Textauszug –
Warum nicht einfach Trauer ausdrücken?

Warum nicht zugeben, dass es schrecklich ist, wenn ein Mensch bei einem Polizeieinsatz stirbt? Warum nicht zugeben, dass Menschen andere Menschen als Sklaven hielten und unmenschlich ausbeuteten? Wo ist das Problem?

Nach dem Massaker von Charleston 2015, bei dem ein junger Weißer während einer Bibelstunde in einer Kirche neun AfroamerikanerInnen erschoss, begann in den USA die Diskussion um die alten Denkmäler zum Thema Sklavenhandel. Denn genau diese Kirche in Charleston wurde von einem ehemaligen Sklaven mitgegründet, der sich nach einem Lottogewinn selber freigekauft hatte. In Folge eines nicht ausgeführten Plans Sklavenhändler zu ermorden und mit den befreiten Sklaven nach Haiti abzuhauen, wurden im Jahre 1822 dann 35 Männer gehängt.

Nach dem Mord in der Kirche von vor fünf Jahren, die der Täter bewusst als historische Stätte ausgesucht hatte, wurden sehr viele Denkmäler in den USA friedlich entfernt. In New York wurde z.B. eine Kommission gegründet, in der alle Bürgermeister des Staates New York berieten, welche Denkmäler man mit Tafeln ergänzen, in ein Museum bringen oder künstlerisch bearbeiten lassen solle.

Fragen zum Text –
- A) Ändern Sie im Textauszug die Passage ab, die mit "Warum nicht einfach" beginnt und nach "ist das Problem?" endet, und setzen Sie dabei "Mitgefühl" an die Stelle von "Trauer".
- B) In welchem Jahr wurden laut dem Textauszug 35 Männer gehängt?
- C) Nennen Sie alle Möglichkeiten, über die laut dem Textauszug die Kommission in New York für den Umgang mit Denkmälern beriet.

Gespeicherte Einträge des Datensatzes:
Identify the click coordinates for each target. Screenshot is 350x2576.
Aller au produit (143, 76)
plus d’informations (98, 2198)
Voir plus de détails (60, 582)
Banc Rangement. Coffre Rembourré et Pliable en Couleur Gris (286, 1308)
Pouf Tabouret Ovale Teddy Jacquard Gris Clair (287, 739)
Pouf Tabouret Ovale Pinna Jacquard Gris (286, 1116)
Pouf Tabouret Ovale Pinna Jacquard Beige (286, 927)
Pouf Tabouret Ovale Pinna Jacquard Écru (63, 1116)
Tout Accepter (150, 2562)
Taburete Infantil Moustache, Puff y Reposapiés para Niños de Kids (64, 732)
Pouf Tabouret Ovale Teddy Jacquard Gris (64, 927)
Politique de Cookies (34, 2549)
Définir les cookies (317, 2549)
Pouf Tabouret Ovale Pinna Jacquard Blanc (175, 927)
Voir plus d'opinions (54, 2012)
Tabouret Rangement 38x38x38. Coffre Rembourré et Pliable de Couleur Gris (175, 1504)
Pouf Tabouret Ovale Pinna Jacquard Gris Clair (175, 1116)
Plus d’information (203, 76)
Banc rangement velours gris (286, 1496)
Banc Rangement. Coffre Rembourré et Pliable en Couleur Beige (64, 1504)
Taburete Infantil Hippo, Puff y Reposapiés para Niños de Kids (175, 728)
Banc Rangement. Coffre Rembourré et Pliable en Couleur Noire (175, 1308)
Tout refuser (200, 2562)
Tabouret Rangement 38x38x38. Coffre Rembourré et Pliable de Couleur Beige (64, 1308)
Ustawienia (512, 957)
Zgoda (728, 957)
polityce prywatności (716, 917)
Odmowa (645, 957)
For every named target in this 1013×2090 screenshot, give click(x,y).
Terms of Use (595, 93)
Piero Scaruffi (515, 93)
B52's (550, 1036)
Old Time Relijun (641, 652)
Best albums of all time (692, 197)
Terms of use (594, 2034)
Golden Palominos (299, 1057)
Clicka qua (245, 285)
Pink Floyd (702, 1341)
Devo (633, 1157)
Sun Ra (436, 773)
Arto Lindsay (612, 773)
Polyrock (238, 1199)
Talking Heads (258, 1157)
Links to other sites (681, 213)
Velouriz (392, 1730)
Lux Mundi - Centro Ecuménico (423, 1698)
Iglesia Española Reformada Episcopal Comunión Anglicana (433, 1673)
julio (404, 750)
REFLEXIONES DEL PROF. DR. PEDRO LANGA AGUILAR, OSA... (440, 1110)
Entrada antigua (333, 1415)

Lösungen im Überblick –
- A)
Warum nicht einfach Mitgefühl ausdrücken?

Warum nicht zugeben, dass es schrecklich ist, wenn ein Mensch bei einem Polizeieinsatz stirbt? Warum nicht zugeben, dass Menschen andere Menschen als Sklaven hielten und unmenschlich ausbeuteten? Wo ist das Problem?

- B) Im Jahr 1822.

- C)
- mit Tafeln ergänzen
- in ein Museum bringen
- künstlerisch bearbeiten lassen